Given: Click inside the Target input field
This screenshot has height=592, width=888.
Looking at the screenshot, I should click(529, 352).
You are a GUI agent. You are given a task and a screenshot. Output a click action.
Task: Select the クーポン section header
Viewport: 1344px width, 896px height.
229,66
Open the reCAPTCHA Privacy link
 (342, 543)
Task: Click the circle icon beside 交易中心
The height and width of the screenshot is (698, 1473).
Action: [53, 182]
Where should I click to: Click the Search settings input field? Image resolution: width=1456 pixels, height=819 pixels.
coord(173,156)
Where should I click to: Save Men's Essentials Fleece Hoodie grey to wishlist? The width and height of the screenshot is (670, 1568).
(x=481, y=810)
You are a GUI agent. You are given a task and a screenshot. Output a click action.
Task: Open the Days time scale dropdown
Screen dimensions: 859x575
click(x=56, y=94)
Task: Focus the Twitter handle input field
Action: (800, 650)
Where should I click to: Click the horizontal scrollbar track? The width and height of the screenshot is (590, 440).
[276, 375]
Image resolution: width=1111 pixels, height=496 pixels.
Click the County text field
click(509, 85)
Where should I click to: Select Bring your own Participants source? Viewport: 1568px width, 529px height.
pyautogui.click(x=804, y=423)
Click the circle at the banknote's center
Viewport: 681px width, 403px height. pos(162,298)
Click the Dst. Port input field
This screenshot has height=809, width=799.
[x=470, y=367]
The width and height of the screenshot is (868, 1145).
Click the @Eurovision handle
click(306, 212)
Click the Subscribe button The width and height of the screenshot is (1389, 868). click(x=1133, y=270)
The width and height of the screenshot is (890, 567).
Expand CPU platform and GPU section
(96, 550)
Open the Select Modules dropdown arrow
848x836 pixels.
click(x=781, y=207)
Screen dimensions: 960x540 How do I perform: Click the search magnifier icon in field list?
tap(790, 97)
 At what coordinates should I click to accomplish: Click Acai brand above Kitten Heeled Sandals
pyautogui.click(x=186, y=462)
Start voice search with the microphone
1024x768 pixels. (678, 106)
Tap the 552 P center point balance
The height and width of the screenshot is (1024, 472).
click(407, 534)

━━━━━━━━━━━━━━━━━━━━━━━━━━━━━━

Exercise brief: Produce a word-for-word restatement of all the records.

Task result:
Given: Click inside the Target input field
This screenshot has height=592, width=888.
Looking at the screenshot, I should click(529, 352).
You are a GUI agent. You are given a task and a screenshot. Output a click action.
Task: Select the クーポン section header
Viewport: 1344px width, 896px height.
229,66
Open the reCAPTCHA Privacy link
 (342, 543)
Task: Click the circle icon beside 交易中心
The height and width of the screenshot is (698, 1473).
Action: [53, 182]
Where should I click to: Click the Search settings input field? Image resolution: width=1456 pixels, height=819 pixels.
coord(173,156)
Where should I click to: Save Men's Essentials Fleece Hoodie grey to wishlist? The width and height of the screenshot is (670, 1568).
(x=481, y=810)
You are a GUI agent. You are given a task and a screenshot. Output a click action.
Task: Open the Days time scale dropdown
Screen dimensions: 859x575
click(x=56, y=94)
Task: Focus the Twitter handle input field
Action: (800, 650)
Where should I click to: Click the horizontal scrollbar track? The width and height of the screenshot is (590, 440).
[276, 375]
Image resolution: width=1111 pixels, height=496 pixels.
Click the County text field
click(509, 85)
Where should I click to: Select Bring your own Participants source? Viewport: 1568px width, 529px height.
pyautogui.click(x=804, y=423)
Click the circle at the banknote's center
Viewport: 681px width, 403px height. pos(162,298)
Click the Dst. Port input field
This screenshot has height=809, width=799.
[x=470, y=367]
The width and height of the screenshot is (868, 1145).
Click the @Eurovision handle
click(306, 212)
Click the Subscribe button The width and height of the screenshot is (1389, 868). click(x=1133, y=270)
The width and height of the screenshot is (890, 567).
Expand CPU platform and GPU section
(96, 550)
Open the Select Modules dropdown arrow
848x836 pixels.
click(x=781, y=207)
Screen dimensions: 960x540 How do I perform: Click the search magnifier icon in field list?
tap(790, 97)
 At what coordinates should I click to accomplish: Click Acai brand above Kitten Heeled Sandals
pyautogui.click(x=186, y=462)
Start voice search with the microphone
1024x768 pixels. (678, 106)
Tap the 552 P center point balance
The height and width of the screenshot is (1024, 472).
click(407, 534)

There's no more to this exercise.